04. Continuous batching — how modern engines keep the burners busy every decode step¶
~16 min read. This is the scheduling trick that turns live traffic into throughput.
Built on the ELI5 in 00-eli5.md. The batch window — the moment we group order tickets — should not open once and freeze, because finished tickets leave empty burners unless the window keeps moving.
1) Static batches waste live capacity¶
Picture four order tickets entering together. Two are short. Two are long. A static batch launches all four. Then the short ones finish early. Their slots stay empty until the long ones end.
decode step → 1 2 3 4 5 6 7 8 9 10
request A █ █ █ ░ ░ ░ ░ ░ ░ ░
request B █ █ █ █ ░ ░ ░ ░ ░ ░
request C █ █ █ █ █ █ █ █ █ █
request D █ █ █ █ █ █ █ █ █ █
▲ empty capacity after A and B finish
See. The kitchen still carries the old tray shape. New short tickets outside the batch must wait. The batch window opened once, then became a prison.
2) Continuous batching thinks in iterations, not requests¶
So what to do? Schedule at each decode iteration. When one request finishes, its slot immediately becomes available. A waiting ticket can enter on the next step.
step k scheduler
│
├── remove finished tickets
├── admit waiting tickets
├── build current micro-batch
└── launch one decode step
This is iteration-level scheduling. The batch window is tiny and constantly reopening. That keeps the kitchen fuller. It also lowers average waiting time for short tickets. The order ticket no longer waits for the whole tray to reset. Simple, no?
3) Worked example: static versus continuous¶
Suppose decode can process four active streams at once. Suppose request lengths are 4, 4, 10, and 10 tokens. Suppose two more 4-token requests are waiting outside.
Under static batching:
-
initial batch runs for 10 steps
-
short requests finish at step 4
- two slots sit idle for steps 5 through 10
- waiting requests start only after step 10
- final completion time = 10 + 4 = 14 steps
Under continuous batching:
- initial short requests finish at step 4
- two waiting requests enter at step 5
- they finish at step 8 while long requests continue
- final completion time stays 10 steps
Same kitchen.
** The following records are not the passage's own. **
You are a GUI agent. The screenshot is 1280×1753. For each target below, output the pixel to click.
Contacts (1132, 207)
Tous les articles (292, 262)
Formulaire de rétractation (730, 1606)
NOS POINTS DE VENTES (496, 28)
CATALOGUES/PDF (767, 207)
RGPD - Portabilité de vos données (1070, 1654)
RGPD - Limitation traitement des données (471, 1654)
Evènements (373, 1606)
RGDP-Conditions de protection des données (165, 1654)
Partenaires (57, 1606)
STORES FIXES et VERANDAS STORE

Same model. Smarter batch window. Four steps saved.
4) Scheduler knobs create tradeoffs¶
Continuous batching is not magic. It needs policies. Common knobs include:
- maximum active sequences,
- maximum total tokens in one step,
- fairness between short and long tickets,
- TTFT targets for new arrivals,
- memory headroom for the prep station.
If you admit too many long contexts, you may crash memory. If you admit only tiny tickets, large tenants starve. If you wait too long to collect a fuller batch, TTFT worsens. So what to do? Pick the product objective first. Then tune the scheduler to that goal.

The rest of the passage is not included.